§ **Passage shown**:
━━━━━━━━━━━━━━━━━━━━

Aadhar enrollment should be stopped immediately, the order said (File)
- The order allows only medical attention to refugees if grievously injured
- Myanmar envoy has appealed to India to provide shelter to refugees
- India has been expecting refugees from Myanmar after violence there
The Manipur government has issued an order barring local authorities and the civil society from offering food and shelter to refugees from Myanmar. According to the order, only medical attention can be provided in case of "grievous injuries" on "humanitarian consideration". The order has been issued to deputy commissioners of the Chandel, Tengnoupal, Kamjong, Ukhrul and Churachandpur districts to take appropriate actions regarding the "illegal entry of Myanmarese nationals".
Myanmar's Ambassador to the United Nations has appealed to the Indian government and various state governments to provide shelter to refugees given the humanitarian crisis in his country, saying the two countries "have a long history, let's never forget that".
India has been expecting refugees from the neighbouring country after its military leaders opened fire on protesting civilians in nine regions of the country -- including the city of Yangoon -- on Friday. At least 90 people -- including several children -- were killed.
According to the order issued the same day, the Manipur government said the district administrations or the civil society should not open camps to provide food and shelter to the refugees.
"People trying to enter/seek refuge should be politely turned away," read the order.

━━━━━━━━━━━━━━━━━━━━

§ **What the task requires**: Continue the news report on Manipur's order barring food and shelter for refugees from Myanmar, picking up after its last sentence.

━━━━━━━━━━━━━━━━━━━━

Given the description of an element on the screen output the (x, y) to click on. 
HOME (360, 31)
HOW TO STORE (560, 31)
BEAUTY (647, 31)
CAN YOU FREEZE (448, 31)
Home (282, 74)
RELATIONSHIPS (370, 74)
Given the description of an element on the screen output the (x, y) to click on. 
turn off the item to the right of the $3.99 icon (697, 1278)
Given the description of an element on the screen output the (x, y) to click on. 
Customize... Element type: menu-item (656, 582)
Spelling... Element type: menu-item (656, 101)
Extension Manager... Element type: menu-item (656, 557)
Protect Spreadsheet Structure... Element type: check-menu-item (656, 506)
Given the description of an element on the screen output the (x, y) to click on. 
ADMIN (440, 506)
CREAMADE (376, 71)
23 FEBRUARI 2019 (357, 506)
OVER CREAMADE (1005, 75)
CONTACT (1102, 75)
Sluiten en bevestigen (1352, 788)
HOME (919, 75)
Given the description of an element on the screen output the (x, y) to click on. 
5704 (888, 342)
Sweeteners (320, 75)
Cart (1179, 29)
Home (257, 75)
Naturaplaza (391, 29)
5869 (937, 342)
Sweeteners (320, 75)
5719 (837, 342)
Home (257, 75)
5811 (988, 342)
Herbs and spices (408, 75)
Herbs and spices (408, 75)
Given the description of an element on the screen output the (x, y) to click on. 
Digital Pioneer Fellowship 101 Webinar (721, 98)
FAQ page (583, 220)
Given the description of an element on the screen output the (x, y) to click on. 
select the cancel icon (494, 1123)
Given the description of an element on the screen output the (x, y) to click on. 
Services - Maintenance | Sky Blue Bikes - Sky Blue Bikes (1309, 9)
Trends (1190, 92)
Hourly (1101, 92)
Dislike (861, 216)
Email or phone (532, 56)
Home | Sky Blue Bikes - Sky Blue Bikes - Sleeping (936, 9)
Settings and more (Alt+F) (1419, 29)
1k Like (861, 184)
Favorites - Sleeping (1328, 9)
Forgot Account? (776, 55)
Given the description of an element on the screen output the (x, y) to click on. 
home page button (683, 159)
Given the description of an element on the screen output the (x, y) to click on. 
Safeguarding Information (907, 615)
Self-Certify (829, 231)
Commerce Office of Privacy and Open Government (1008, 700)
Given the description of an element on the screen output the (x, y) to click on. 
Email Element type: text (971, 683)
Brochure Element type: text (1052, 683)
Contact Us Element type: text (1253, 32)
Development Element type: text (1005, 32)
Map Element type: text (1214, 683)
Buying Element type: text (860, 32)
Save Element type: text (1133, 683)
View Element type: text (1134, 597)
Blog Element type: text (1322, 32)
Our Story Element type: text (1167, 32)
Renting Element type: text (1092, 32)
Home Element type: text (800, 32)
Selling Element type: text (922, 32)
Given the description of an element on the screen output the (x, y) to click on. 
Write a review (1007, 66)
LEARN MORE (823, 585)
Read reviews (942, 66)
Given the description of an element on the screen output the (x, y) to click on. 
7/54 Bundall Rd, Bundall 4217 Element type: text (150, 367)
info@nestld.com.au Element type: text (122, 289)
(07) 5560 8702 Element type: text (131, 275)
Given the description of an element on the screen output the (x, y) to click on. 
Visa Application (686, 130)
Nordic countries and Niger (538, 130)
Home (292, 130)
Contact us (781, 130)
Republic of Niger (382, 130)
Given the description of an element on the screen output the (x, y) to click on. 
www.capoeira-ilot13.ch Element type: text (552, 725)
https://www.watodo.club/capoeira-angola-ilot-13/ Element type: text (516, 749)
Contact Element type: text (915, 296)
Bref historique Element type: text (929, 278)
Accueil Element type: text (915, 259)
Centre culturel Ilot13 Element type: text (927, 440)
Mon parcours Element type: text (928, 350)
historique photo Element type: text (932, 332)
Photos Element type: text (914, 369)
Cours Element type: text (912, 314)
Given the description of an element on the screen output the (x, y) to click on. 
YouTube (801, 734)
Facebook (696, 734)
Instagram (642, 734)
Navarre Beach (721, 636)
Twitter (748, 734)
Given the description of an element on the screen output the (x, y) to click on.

━━━━━━━━━━━━━━━━━━━━

§ **Response area**:
"Aadhar enrollment should be stopped immediately and Aadhar enrolment kits to be kept in safe custody," added the order in the backdrop of decades of tussle over illegal migration from Bangladesh.
The Biren Singh government's order drew a lot of criticism on social media, with many claiming that the order is inhuman and goes against the country's long cherished tradition of hospitality.
Myanmar has been in turmoil since the generals ousted and detained civilian leader Aung San Suu Kyi, triggering mass protests demanding a return to democracy.
Since February 1, more than 420 people have died in the country as the Junta struggled to control the protests, reported news agency AFP quoting a local monitoring group.
On Friday, violence erupted across the country and the military used live rounds in more than 40 townships across nine regions including the city of Yangon, reported AFP quoting local monitoring group Assistance Association for Political Prisoners (AAPP).